> Assignment: Lines that include "toolbar" make up the answer; copy all of them from the data below.

> Data shown:
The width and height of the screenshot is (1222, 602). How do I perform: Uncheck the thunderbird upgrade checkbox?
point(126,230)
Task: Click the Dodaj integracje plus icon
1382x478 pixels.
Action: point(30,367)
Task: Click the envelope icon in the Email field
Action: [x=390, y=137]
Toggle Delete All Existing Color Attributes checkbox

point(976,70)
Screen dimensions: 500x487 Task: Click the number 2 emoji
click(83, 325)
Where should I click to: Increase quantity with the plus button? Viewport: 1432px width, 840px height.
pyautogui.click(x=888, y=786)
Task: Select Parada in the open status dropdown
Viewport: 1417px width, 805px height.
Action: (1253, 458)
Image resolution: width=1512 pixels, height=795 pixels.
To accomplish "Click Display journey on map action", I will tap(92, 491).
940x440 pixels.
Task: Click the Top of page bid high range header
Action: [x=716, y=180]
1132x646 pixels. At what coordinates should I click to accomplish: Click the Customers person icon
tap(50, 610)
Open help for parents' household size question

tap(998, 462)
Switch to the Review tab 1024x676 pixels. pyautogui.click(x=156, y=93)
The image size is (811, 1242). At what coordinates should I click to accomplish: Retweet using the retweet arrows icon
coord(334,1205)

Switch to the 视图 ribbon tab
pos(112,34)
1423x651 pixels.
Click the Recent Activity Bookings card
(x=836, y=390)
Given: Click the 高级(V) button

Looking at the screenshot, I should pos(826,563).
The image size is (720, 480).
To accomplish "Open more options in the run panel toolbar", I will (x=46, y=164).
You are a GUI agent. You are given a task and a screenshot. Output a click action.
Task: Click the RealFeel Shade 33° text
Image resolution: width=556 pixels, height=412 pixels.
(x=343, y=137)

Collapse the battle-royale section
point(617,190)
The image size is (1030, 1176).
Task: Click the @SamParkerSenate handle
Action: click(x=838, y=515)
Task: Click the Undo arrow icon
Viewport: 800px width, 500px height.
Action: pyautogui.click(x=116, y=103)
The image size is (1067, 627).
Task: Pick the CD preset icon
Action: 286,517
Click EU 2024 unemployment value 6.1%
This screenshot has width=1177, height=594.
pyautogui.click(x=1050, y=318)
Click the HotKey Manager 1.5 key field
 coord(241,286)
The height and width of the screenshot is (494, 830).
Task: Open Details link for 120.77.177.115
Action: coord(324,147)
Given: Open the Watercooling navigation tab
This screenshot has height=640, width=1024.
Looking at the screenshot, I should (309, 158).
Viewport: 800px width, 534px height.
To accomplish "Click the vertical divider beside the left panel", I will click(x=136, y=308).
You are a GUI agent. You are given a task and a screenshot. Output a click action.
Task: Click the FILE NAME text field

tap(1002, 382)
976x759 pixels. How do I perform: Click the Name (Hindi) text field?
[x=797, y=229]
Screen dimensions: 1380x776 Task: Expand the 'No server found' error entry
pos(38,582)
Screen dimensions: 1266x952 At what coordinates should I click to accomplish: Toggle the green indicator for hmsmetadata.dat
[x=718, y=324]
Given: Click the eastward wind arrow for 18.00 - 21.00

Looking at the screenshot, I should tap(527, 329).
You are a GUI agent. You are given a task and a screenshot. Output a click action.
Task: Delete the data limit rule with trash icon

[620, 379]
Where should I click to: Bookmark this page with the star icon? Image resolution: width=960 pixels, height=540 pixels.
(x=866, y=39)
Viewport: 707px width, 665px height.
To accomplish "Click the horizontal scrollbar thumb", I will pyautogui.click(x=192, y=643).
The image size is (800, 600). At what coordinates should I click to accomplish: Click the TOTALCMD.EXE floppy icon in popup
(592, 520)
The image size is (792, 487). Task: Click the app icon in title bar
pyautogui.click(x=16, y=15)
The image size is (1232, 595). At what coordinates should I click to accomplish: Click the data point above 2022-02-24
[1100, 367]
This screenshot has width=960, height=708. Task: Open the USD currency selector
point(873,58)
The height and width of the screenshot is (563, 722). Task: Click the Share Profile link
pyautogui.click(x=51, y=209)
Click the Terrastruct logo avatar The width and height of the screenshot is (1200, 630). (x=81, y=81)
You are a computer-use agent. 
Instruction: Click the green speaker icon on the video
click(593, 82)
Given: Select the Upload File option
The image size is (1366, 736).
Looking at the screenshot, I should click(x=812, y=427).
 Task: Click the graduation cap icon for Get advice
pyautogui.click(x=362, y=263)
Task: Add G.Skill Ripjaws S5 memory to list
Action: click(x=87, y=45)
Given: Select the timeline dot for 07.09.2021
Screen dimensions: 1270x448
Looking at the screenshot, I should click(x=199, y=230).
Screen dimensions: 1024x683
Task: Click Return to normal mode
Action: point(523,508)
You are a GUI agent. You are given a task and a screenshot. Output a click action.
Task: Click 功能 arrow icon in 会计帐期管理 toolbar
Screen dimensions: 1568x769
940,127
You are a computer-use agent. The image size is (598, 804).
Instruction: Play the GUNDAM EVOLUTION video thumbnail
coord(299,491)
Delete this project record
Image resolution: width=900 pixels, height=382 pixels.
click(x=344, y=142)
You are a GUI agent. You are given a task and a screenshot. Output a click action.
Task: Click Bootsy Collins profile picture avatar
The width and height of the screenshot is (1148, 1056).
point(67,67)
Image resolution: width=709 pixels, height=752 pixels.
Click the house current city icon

> Response below:
To accomplish "Open more options in the run panel toolbar", I will (x=46, y=164).
Task: Click 功能 arrow icon in 会计帐期管理 toolbar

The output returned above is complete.